BEGIN SOURCE EXCERPT

I am currently Rector of West Tytherley – a former Rector here went on to be Archbishop of Canterbury (Longley) and in his time here had a 16 bedroom Rectory and a ‘stipend’ of £500K in today’s money. (Anyone offering to help me return to the ‘good old days’?)
I am very grateful, James, for your further explanations. It is good to hear of a benignly possible pastoral reorganisation of yours and a neighbouring benefice. Here in the north-west Hampshire area, the picture is sadly much darker. Of ten benefices, there are only five with incumbents currently in post, that is 20 parishes in vacancy–16 of those for over a year. One (town) incumbent was lost as a result of the present reorganisation proposals, a rural assistant priest ‘dispossessed’, so these two clergy have been ‘collateral damage’. Counting vacancies among the 22 losses is pragmatic rather than strategic, because… Read more »
Thanks, Martin, really sorry to hear of your local situation. I think that the current situation with you is policy rather than accident. I understand that of the 141 parishes in Winchester Diocese affected by the reorganisations, 90+ of them are in the Northern Archdeaconry (which already had fewer clergy).

END SOURCE EXCERPT

WHAT THIS EXERCISE ASKS:
[1] Translate this sentence from the excerpt about church parishes into French: "I think that the current situation with you is policy rather than accident."
[2] Write out the excerpt about church parishes again between "Thanks, Martin, really" and "had fewer clergy).", inclusive, switching "Northern Archdeaconry" to "Southern Archdeaconry".

BEGIN ENTRIES PROVIDED

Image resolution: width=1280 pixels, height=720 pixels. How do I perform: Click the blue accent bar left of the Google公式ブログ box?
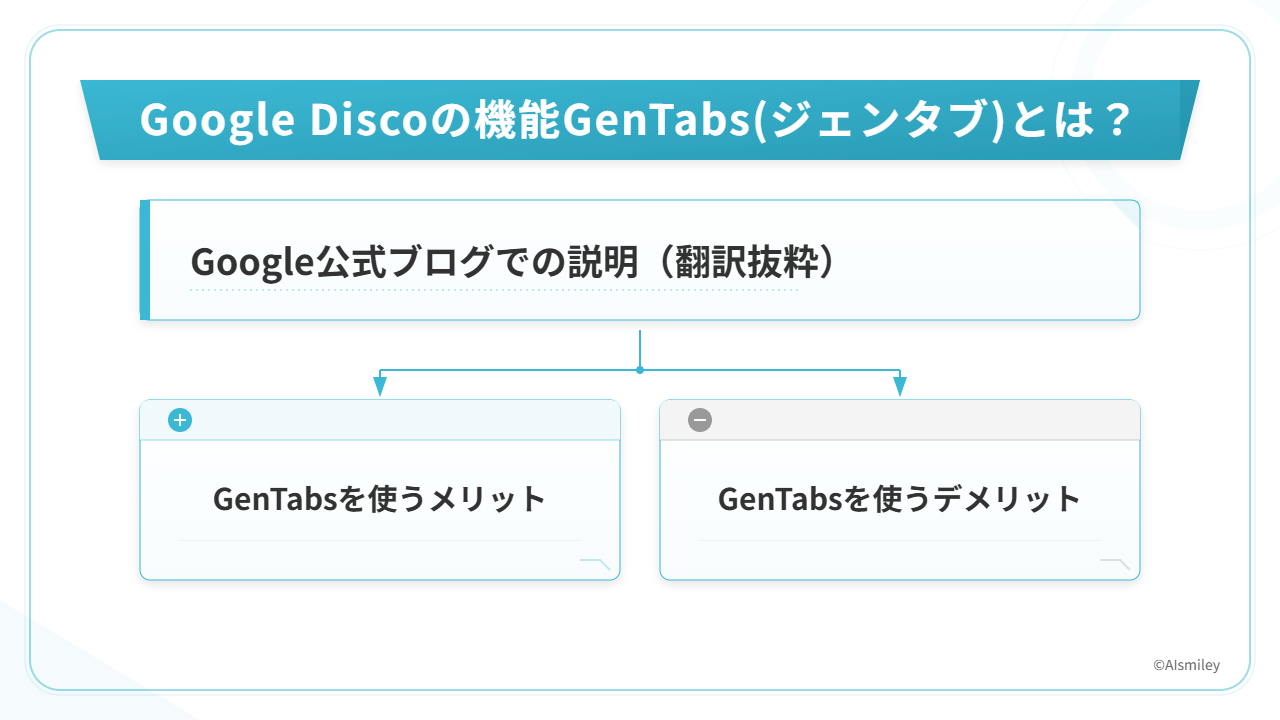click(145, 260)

END ENTRIES PROVIDED
BEGIN ENTRIES PROVIDED

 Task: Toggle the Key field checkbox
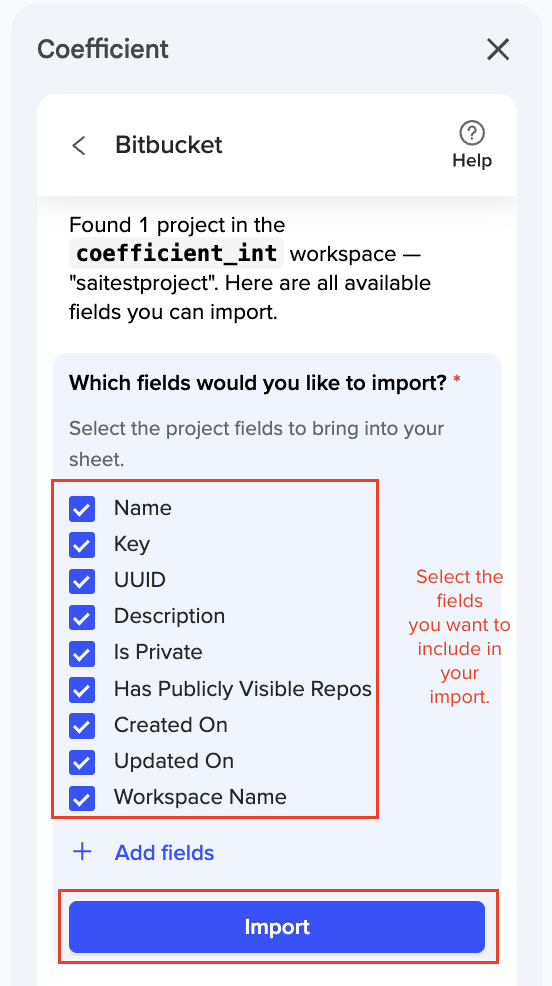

END ENTRIES PROVIDED

ANSWERS FOR THE EXERCISE:
[1] Je pense que la situation actuelle chez vous relève d'une politique plutôt que d'un accident.

[2]
Thanks, Martin, really sorry to hear of your local situation. I think that the current situation with you is policy rather than accident. I understand that of the 141 parishes in Winchester Diocese affected by the reorganisations, 90+ of them are in the Southern Archdeaconry (which already had fewer clergy).